Investor risk appetite has continued to recover underpinning global equities. The S&P gained more than 1% as the market looks ahead to corporate results from large technology companies. The FTSE 100 traded to a new all-time high before retracing amid a broad-based rally across European stocks. US treasury yields fell following weaker than expected preliminary PMIs for April, which contrasted with evidence of a recovery in Europe, and contributed to a weaker US dollar.
In the US, the preliminary composite PMI for April was weaker than expected and indicated US business activity expanded at the slowest pace this year. The manufacturing PMI declined to 49.9, which was below median estimates, and down from 51.9 in March. The services sector PMI also undershot expectations at 50.9, which declined from 51.7 in March.
In Europe, the PMI data pointed towards an improving outlook. The German composite PMI rose to 50.5, well above the consensus estimate of 48.4, which suggests the private sector is expanding for the first time in 10 months. The improvement was driven by the services sector. The euro area composite index rose to 51.5 which is the highest level since May last year. The data had limited impact on the market expectations for the ECB easing cycle.

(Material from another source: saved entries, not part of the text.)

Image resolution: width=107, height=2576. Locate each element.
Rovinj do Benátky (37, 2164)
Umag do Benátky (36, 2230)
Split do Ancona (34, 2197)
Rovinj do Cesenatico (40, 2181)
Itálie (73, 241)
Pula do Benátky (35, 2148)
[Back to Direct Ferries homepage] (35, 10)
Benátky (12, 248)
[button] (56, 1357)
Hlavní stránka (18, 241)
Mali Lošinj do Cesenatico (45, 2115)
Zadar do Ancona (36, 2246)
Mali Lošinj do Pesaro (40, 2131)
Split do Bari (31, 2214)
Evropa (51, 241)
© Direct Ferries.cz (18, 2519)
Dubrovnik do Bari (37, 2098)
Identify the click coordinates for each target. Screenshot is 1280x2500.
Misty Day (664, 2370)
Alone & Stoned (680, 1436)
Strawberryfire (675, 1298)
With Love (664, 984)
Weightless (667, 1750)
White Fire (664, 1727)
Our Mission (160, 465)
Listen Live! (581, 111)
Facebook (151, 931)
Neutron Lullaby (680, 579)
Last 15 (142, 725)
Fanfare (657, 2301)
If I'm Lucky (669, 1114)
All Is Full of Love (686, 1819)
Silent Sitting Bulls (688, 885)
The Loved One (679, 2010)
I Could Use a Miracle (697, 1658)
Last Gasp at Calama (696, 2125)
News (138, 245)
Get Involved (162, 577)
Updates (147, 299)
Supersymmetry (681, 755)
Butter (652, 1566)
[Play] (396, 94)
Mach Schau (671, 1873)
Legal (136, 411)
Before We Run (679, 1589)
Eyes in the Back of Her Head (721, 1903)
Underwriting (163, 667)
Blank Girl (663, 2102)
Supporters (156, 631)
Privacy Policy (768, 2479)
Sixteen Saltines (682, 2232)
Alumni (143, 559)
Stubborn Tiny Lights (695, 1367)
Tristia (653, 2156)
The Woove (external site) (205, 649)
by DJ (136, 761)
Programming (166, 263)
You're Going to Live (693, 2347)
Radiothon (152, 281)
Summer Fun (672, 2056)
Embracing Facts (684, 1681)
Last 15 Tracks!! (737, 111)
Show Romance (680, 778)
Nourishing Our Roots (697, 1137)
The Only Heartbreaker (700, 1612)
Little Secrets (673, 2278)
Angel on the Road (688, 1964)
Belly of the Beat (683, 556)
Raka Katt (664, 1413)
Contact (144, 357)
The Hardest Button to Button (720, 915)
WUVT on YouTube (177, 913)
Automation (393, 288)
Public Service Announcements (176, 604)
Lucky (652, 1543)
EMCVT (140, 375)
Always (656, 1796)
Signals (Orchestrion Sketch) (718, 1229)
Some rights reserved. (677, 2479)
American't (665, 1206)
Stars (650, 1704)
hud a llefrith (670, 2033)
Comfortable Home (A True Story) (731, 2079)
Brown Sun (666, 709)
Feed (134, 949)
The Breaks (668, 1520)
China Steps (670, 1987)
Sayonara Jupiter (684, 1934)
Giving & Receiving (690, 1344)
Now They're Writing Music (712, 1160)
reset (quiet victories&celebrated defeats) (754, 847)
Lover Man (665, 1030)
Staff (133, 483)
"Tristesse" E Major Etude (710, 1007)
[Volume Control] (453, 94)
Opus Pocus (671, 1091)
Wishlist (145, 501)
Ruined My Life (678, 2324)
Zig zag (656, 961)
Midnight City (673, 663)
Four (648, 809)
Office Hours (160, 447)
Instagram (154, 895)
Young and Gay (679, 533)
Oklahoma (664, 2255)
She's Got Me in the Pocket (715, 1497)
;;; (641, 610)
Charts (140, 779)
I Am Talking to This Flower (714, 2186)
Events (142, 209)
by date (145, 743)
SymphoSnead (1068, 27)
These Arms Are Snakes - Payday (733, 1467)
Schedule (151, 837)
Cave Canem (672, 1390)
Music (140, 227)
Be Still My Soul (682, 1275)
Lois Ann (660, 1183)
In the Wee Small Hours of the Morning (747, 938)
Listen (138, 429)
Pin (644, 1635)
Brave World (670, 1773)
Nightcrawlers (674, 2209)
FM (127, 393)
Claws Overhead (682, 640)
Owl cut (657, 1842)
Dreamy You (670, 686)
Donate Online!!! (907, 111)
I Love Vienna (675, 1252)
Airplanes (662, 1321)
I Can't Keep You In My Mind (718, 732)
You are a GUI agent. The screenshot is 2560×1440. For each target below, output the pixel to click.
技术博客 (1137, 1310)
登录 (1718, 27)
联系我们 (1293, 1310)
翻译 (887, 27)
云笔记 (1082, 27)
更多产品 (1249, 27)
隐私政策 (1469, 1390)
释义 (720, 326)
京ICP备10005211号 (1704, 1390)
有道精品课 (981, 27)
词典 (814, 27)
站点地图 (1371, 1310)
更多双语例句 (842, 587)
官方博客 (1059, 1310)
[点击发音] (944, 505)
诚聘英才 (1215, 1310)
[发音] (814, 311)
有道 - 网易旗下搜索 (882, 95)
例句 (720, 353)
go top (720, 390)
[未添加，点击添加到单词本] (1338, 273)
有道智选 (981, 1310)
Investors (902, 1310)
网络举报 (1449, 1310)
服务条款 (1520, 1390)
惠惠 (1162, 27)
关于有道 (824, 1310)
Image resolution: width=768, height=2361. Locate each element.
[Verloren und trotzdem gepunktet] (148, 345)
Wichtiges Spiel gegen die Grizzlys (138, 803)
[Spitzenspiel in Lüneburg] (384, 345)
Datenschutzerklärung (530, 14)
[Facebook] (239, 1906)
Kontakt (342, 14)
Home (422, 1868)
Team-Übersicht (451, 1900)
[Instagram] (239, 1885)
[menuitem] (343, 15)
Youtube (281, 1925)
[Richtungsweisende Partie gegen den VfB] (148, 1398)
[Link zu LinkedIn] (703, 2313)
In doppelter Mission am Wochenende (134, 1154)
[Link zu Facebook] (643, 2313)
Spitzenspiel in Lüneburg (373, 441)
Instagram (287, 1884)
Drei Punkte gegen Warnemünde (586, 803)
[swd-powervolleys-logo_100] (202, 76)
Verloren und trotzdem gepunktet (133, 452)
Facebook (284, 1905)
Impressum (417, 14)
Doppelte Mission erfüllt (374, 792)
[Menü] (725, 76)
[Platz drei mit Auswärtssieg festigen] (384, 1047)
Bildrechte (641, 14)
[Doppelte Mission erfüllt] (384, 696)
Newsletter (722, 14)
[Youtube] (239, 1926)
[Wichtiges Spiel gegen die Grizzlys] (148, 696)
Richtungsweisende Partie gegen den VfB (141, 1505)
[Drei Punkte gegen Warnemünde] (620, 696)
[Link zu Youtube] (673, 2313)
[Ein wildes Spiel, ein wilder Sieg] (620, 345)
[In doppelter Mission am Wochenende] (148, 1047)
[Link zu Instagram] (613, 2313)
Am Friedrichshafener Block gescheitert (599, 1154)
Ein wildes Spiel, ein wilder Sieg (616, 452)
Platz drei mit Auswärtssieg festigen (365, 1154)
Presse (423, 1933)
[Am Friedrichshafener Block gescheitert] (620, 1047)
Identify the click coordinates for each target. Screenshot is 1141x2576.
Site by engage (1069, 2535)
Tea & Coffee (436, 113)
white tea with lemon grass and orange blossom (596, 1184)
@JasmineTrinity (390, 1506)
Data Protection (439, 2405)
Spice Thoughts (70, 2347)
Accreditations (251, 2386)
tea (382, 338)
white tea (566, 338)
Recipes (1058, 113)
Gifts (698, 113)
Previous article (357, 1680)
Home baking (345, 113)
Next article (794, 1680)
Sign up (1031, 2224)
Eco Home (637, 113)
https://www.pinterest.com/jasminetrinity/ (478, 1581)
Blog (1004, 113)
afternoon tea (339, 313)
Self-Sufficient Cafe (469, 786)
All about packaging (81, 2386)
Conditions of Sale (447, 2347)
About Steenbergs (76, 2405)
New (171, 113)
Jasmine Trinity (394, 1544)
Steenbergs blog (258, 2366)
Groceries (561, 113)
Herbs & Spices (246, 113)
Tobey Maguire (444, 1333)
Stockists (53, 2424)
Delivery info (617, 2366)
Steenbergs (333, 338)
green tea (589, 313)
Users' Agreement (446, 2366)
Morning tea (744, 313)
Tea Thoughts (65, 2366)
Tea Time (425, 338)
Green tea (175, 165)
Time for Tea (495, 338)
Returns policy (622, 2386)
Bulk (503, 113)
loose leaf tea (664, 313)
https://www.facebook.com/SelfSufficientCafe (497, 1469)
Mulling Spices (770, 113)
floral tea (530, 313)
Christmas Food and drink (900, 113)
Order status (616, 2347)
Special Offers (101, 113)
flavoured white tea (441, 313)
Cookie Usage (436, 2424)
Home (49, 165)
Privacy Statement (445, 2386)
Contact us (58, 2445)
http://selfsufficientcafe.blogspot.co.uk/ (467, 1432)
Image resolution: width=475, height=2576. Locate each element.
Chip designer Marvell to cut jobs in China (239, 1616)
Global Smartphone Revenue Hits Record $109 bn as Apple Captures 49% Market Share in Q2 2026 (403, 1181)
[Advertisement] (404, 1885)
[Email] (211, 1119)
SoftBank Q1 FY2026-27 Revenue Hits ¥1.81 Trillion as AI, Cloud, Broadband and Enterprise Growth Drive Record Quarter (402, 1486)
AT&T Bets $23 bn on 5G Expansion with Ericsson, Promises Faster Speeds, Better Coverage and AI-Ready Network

Current pricing largely discounts a 25bps rate cut at the June meeting and close to 80bps of cuts by year end.
PMI data revealed UK business activity rose more than expected in April, and posted its fastest expansion in almost a year, suggesting the economy is regaining momentum after the technical recession in H2-2023. Bank of England chief economist Huw Pill pushed back against the prospect of near-term easing. He said the Bank is cautious about cutting rates too soon, after the extended period of above target inflation, and reiterated the need for restrictive policy. He added there is still some way to go till he is convinced underlying inflation has stabilised at levels consistent with meeting the Bank’s 2% inflation target on a sustainable basis.
US treasury yields fell after the US PMI data. 2-year yields, which traded up towards 5% earlier in the session, are down 5bps at 4.93%. There was decent demand for the US$69 billion 2-year note auction despite the dip in yields. 10-year yields are little changed at 4.58%.
The contrasting PMI data weighed on the US dollar. The dollar index declined close to 0.4%. In the majors, EUR/USD spiked higher following the stronger than anticipated activity data and is back above 1.07. EUR/JPY gained above 165.60 to the highest level since 2008. The pound outperformed within the G10 supported by the data and Pill’s comments.
The NZD gained set against the weaker US dollar backdrop. NZD/USD spiked to the offshore session highs, up towards 0.5950, following the soft US data. The NZD is weaker on key cross rates except for the yen. NZD/AUD has traded lower towards 0.9150.
NZ fixed income yields moved lower in the local session yesterday matching the moves in offshore markets. 10-year government bonds yields dropped 5bps to 4.88% in a largely parallel curve shift. With the NZ public holiday tomorrow, the weekly government bond tender will take place today. There will be NZ$500 million of bonds offered split across April-29 (NZ$275m) and May-34 ($225m).
Australian 3- and 10-year bond futures are little changed overnight, suggesting a limited directional bias for NZ yields on the open.
The regional focus in the day ahead will be Q1 CPI data in Australia. The data is likely to confirm only gradual progress on domestic price pressures, keeping the RBA on the side lines until later in the year. German IFO, Canadian retail sales and US durable goods orders are the main data releases this evening.